I have a surprise task of preaching this Sunday morning. I found myself looking through old sermons, remembering the situations in Zambia that sparked some of the sermons. The mechanics of sermon building have become an important element of discipleship in the last couple of years. This brings me to one of the unexpected joys of working out of Prescott; breakfast with Pastor Mitchell.
Recently Pastor Mitchell came to the breakfast table with an agenda. He had some notes for a sermon that he was going to flesh out with us. It was just myself and some young disciples but he carried on anyways. I have heard him describe his method of putting together sermons several times over the years. He takes notes and then organizes the notes into trigger thoughts. Trigger thoughts only work if you have been thinking about the sermon. Well Pastor Mitchell had obviously been thinking about this sermon.
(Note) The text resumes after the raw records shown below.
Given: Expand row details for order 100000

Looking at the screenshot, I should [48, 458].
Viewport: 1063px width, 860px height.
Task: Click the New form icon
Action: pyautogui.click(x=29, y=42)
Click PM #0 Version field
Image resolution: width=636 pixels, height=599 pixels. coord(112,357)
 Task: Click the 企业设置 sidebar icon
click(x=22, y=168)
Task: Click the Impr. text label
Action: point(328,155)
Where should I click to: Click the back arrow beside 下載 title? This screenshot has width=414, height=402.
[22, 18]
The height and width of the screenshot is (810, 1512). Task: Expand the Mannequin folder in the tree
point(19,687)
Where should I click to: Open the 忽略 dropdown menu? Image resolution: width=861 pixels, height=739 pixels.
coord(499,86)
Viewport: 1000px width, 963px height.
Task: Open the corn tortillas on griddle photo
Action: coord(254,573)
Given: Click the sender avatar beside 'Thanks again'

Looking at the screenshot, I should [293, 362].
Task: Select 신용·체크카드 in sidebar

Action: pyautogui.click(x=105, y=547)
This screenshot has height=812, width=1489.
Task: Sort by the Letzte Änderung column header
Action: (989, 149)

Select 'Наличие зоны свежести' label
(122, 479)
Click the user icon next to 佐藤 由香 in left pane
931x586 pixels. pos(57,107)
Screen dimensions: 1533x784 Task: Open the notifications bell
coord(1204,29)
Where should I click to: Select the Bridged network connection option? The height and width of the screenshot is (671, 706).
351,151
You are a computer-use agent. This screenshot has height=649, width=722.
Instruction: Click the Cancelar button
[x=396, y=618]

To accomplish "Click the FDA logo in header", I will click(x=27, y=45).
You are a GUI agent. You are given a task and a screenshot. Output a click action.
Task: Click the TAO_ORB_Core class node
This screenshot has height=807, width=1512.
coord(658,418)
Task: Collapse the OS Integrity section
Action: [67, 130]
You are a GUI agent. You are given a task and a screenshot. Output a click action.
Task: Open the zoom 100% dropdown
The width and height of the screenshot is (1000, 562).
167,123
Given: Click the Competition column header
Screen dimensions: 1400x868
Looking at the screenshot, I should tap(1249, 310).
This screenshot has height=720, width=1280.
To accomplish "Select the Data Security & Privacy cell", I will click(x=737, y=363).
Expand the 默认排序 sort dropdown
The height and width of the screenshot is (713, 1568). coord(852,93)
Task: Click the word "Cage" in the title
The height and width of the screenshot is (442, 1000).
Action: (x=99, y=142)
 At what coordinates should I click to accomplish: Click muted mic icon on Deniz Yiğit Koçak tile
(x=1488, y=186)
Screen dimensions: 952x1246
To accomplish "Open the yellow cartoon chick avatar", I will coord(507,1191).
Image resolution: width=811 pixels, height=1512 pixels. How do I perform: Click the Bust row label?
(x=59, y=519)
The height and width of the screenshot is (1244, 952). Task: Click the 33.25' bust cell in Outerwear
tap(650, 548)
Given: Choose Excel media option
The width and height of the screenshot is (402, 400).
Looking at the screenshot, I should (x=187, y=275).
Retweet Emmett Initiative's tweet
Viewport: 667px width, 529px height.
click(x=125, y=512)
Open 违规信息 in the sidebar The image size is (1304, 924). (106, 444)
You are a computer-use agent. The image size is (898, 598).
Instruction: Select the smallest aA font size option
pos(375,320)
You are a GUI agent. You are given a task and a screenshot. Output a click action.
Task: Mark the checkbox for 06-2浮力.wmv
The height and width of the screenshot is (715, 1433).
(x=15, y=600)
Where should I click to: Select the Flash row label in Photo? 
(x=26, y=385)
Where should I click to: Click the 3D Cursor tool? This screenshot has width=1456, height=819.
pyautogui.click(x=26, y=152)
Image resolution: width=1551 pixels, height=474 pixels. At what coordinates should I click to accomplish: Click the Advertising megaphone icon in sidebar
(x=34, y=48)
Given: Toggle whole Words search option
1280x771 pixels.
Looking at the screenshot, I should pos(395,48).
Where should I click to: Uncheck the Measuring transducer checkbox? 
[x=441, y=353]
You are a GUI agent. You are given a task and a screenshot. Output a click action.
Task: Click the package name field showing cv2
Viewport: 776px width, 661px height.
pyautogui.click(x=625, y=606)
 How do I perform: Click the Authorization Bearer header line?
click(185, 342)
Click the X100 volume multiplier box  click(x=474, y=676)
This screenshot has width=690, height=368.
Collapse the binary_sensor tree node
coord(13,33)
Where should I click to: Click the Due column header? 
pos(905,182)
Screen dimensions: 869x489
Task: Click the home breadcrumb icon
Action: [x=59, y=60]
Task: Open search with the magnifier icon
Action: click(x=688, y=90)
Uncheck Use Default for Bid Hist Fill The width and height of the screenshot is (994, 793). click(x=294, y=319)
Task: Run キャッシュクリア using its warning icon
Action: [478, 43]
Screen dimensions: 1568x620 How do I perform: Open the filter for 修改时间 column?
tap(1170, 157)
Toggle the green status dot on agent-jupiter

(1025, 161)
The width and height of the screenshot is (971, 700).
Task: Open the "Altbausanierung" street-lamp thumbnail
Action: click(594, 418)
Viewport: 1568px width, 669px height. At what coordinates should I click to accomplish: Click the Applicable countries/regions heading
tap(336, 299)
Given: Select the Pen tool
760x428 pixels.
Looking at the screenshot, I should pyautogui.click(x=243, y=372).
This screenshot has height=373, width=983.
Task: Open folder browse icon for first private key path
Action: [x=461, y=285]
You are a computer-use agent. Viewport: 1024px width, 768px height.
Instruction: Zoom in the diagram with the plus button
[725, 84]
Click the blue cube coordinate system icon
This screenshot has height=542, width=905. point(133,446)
At one point he talked about the “colony of heaven”. The young men questioned him and he began to explain. I say this because for me I remember the first time I ever heard the phrase. It was Pastor Mitchell in a conference talking about the importance of each one of the churches using the idea of a “colony of Heaven” and comparing it to the colonies of the Roman Empire. I sat there thinking about how so many of his sermons have stuck with me over the years. Yet, here he was cluing in a new generation about the way to correctly view the church.
Every pastor knows the feeling of getting a revelation from God, putting it down on paper and then organizing a sermon to highlight the revelation. What was great about that morning was watching Pastor Mitchell relish in sheer delight as the sermon came together. There was a twinkle in his eye as he tried to include us in on the direction and purpose of the sermon. This is what keeps a man happy and healthy, giving your all to the task at hand. Pastor Mitchell is still giving his all to the sermons he preaches.
You probably want to know about the sermon. Well you will just have to hope you get a chance to hear it, because it is a good one and his last words that morning were “you better not preach this before I do”.